Вот вы говорите – Трамп. Я уже сказал, что мы стараемся смотреть под ноги, а не на звезды, это ведь не просто так. Дело в том, что у себя под ногами ты можешь прибраться, как-то обустроить свою жизнь и помочь своему соседу, а звездам твоя помощь не нужна. Что для меня важно в случае с этой неясытью или кто она там? Дети ведь не просто из окон снимали, как перья разлетаются, они выбежали во двор и стали разгонять ворон. Что-то я сомневаюсь, что это с подачи учителей произошло. А самое главное, они не отступились от этой совы, они фактически вынудили взрослых обзванивать ветеринаров. Ведь как просто сказать, мол, ну не может лететь, пусть посидит отдохнет, потом улетит – там-то бы ее вороны и докончили. Или вообще отвернуться – мало ли этих птиц в городе, вон голубей на помойках сколько, постоянно их трупики во дворах валяются, подумаешь. Но ведь так нельзя жить! Нельзя отворачиваться, нельзя бросать, нужно помогать, поддерживать и доводить до конца.

– Горожане против застройщиков, дети против учителей – разжигаете?

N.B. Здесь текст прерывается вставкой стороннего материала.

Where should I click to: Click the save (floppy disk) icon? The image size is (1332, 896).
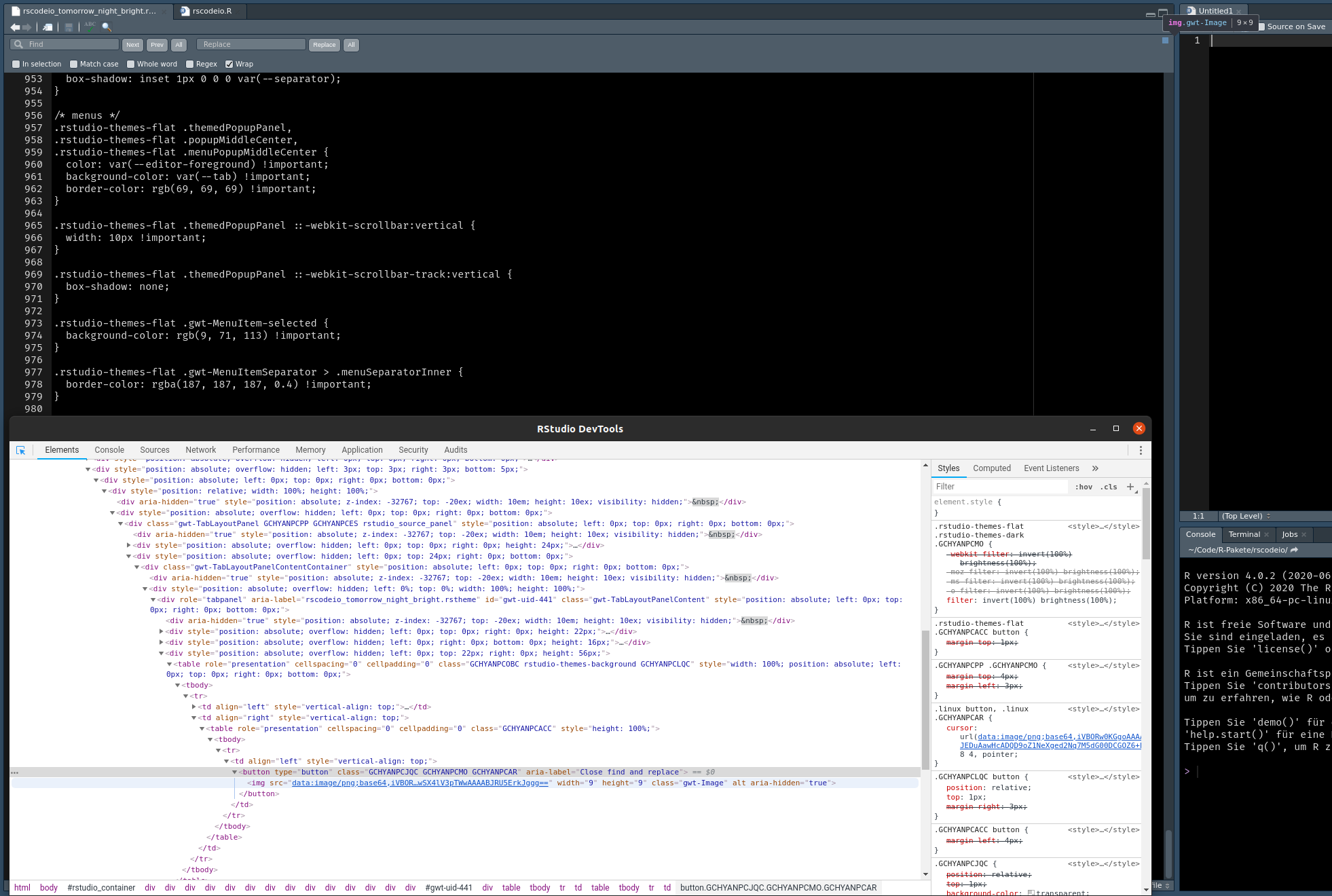click(x=68, y=27)
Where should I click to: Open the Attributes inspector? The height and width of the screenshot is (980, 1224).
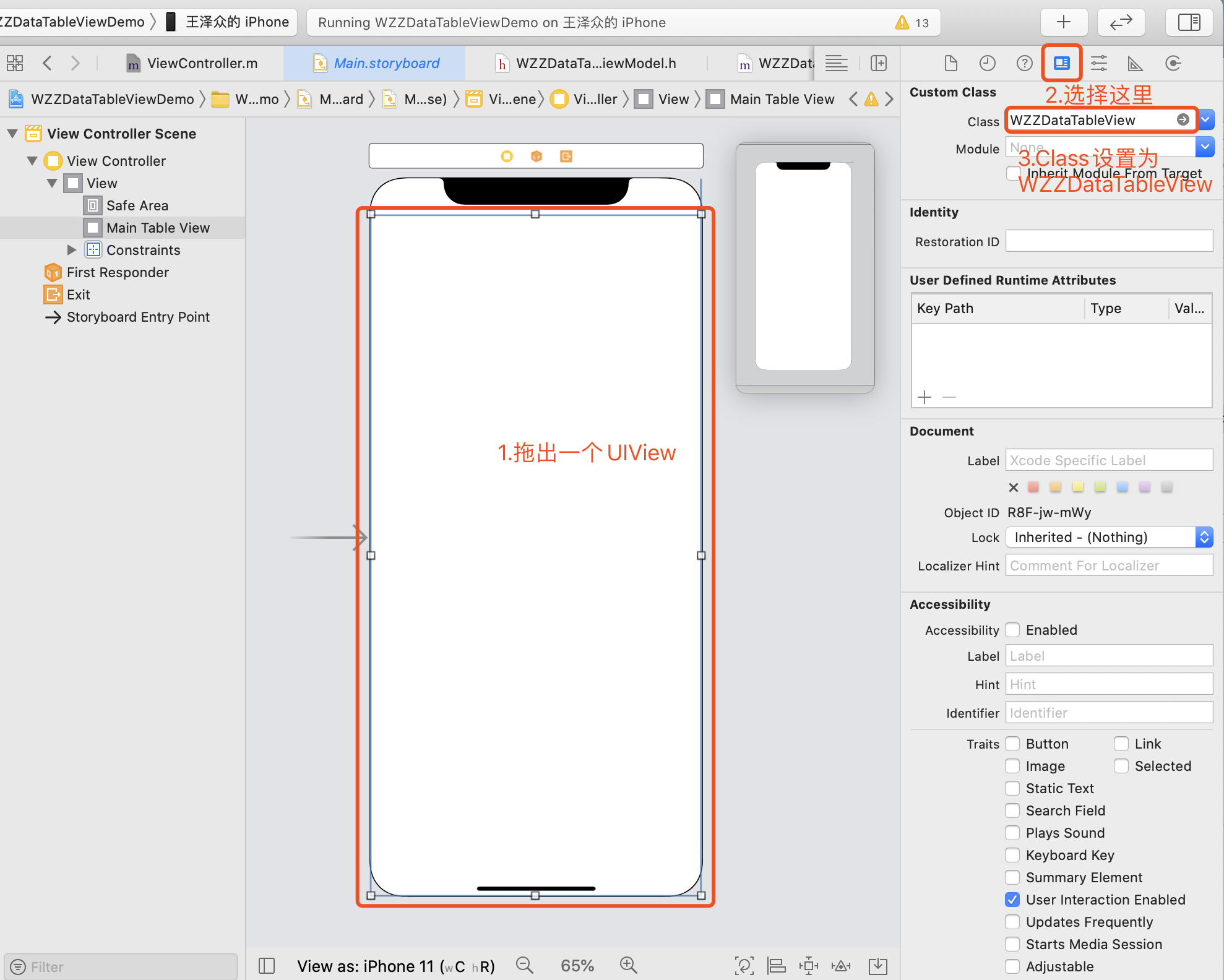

– Вот-вот-вот. Про Трампа, мол, не рассказываете, а народ баламутите. Именно так нас беспрестанно обвиняют неусыпные «стражи» общественного порядка. Я в ответ постоянно твержу: никакой агитацией и уж тем более политикой мы никогда не занимались и не собираемся, мы никого никуда не ведем и не указуем светлый путь. Мы – связующее, мы помогаем людям жить вместе. Мы стремимся, чтобы общество стало здоровым единым организмом, сознательным и сочувствующим. Деятельным, а не апатичным. И история с совой и детьми – замечательный пример такого деятельного сочувствия.